** Opening Dataset extract block **
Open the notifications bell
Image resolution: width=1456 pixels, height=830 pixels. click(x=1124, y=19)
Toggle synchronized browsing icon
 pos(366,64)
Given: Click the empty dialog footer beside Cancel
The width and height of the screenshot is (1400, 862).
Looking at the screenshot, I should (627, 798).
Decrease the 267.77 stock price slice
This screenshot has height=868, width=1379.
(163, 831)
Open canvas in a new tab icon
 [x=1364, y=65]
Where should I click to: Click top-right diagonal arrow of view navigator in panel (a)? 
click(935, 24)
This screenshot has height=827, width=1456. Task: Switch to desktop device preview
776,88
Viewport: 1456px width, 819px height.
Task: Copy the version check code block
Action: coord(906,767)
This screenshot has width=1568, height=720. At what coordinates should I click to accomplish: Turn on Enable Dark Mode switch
** Closing Dataset extract block **
_What is being asked:_ Retype all of the entries shown above, exactly.

_Written response:_
Open the notifications bell
Image resolution: width=1456 pixels, height=830 pixels. click(x=1124, y=19)
Toggle synchronized browsing icon
 pos(366,64)
Given: Click the empty dialog footer beside Cancel
The width and height of the screenshot is (1400, 862).
Looking at the screenshot, I should (627, 798).
Decrease the 267.77 stock price slice
This screenshot has height=868, width=1379.
(163, 831)
Open canvas in a new tab icon
 [x=1364, y=65]
Where should I click to: Click top-right diagonal arrow of view navigator in panel (a)? 
click(935, 24)
This screenshot has height=827, width=1456. Task: Switch to desktop device preview
776,88
Viewport: 1456px width, 819px height.
Task: Copy the version check code block
Action: coord(906,767)
This screenshot has width=1568, height=720. At what coordinates should I click to accomplish: Turn on Enable Dark Mode switch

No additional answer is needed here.